Astrocyte cultures from human embryonic brain: Characterization and modulation of surface molecules by inflammatory cytokines

Abstract

Astrocyte‐enriched cultures were established upon passaging of primary cultures from the myelencephalon and mesencephalon of 7–9‐week‐old human embryos. Immunocytochemical analysis showed that third‐fourth passage cultures were composed of a highly enriched population of proliferating, epithelioid cells, up to 90% of which expressed glial fibrillary acidic protein (GFAP); no macrophages and very few fibroblasts (>2%) were present.
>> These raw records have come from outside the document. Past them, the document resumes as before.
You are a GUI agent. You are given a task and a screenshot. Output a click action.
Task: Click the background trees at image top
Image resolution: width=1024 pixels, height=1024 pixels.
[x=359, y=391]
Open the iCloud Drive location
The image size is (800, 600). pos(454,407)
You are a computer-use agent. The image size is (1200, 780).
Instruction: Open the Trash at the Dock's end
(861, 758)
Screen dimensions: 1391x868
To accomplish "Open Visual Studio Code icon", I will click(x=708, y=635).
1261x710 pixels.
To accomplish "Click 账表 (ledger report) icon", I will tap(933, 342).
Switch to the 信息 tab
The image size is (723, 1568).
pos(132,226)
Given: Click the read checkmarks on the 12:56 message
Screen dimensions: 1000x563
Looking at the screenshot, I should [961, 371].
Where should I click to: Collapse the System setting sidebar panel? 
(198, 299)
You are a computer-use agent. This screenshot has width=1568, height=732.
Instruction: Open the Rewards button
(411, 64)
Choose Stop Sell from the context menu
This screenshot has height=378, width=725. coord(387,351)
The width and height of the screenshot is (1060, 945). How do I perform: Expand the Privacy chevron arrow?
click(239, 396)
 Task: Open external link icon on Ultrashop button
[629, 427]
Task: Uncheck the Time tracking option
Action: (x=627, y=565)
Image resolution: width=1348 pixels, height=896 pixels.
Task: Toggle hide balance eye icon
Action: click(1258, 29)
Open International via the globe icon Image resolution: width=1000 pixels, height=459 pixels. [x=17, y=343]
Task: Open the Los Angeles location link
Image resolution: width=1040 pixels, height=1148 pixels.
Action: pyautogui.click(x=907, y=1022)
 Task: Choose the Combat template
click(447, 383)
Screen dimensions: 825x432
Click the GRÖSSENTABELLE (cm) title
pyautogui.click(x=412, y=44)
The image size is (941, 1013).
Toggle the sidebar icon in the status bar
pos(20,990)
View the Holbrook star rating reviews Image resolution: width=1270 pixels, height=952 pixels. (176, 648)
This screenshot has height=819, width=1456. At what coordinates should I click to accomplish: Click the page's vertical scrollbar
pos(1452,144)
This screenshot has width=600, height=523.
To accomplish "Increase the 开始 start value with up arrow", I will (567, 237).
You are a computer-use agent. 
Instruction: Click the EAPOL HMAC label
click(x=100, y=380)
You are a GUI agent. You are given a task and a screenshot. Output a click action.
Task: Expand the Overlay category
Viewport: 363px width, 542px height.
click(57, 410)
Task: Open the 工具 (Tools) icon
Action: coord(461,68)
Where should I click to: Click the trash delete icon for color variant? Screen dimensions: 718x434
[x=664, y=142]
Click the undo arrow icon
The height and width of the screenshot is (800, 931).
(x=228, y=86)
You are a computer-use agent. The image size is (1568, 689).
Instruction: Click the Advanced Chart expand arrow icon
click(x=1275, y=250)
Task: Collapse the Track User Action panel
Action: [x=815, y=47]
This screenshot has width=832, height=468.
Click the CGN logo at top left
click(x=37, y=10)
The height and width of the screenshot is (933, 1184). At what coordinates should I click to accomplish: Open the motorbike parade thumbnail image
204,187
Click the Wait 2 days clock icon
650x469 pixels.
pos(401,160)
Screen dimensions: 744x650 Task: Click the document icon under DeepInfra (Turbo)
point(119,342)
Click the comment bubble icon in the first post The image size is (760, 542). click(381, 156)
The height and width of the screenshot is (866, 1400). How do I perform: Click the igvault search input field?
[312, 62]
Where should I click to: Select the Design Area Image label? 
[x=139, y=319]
GFAP expression and proliferation declined upon further culturing in serum‐containing medium but could be transiently reinduced by growing the cells in a serum‐free chemically defined medium. Large numbers of GFAP⁺ astrocytes were obtained from each embryo and could be stored frozen and recultured. Using flow cytometric analysis, human astrocyte cultures were examined for basal and cytokine [interferon‐γ (IFN‐γ), interleukin‐1β (IL‐1β), and tumor necrosis factor‐α (TNF‐α)]‐induced expression of molecules that may be involved in astrocyte‐T‐lymphocyte interactions. Cultured human astrocytes spontaneously expressed major histocompatibility complex (MHC) class I antigens and variable levels of MHC class II; MHC class I levels were increased upon IFN‐γ and TNF‐α treatment, whereas MHC class II antigens were induced on most of the astrocytes by IFN‐γ. Among the molecules involved in antigen‐independent interactions between T lymphocytes and target cells, lymphocyte function‐associated molecule‐3 (LFA‐3) was spontaneously expressed by most cultured human astrocytes, whereas intercellular adhesion molecule‐1 (ICAM‐1) was present at variable levels in non‐stimulated astrocytes and was greatly induced by IFN‐γ, TNF‐α, and IL‐1β. In this study we also show that the above cytokines upregulate astroglial expression of adhesion molecules of the integrin family (VLA‐1, VLA‐2, and VLA‐6) that may be involved in astrocyte‐extracellular matrix interaction and play a role in the astrocyte reactive changes occurring at sites of brain injury and inflammation. The human astrocyte cultures developed here represent a useful in vitro model to further investigate mechanisms involved in bidirectional communication between central glia and cells of the immune system.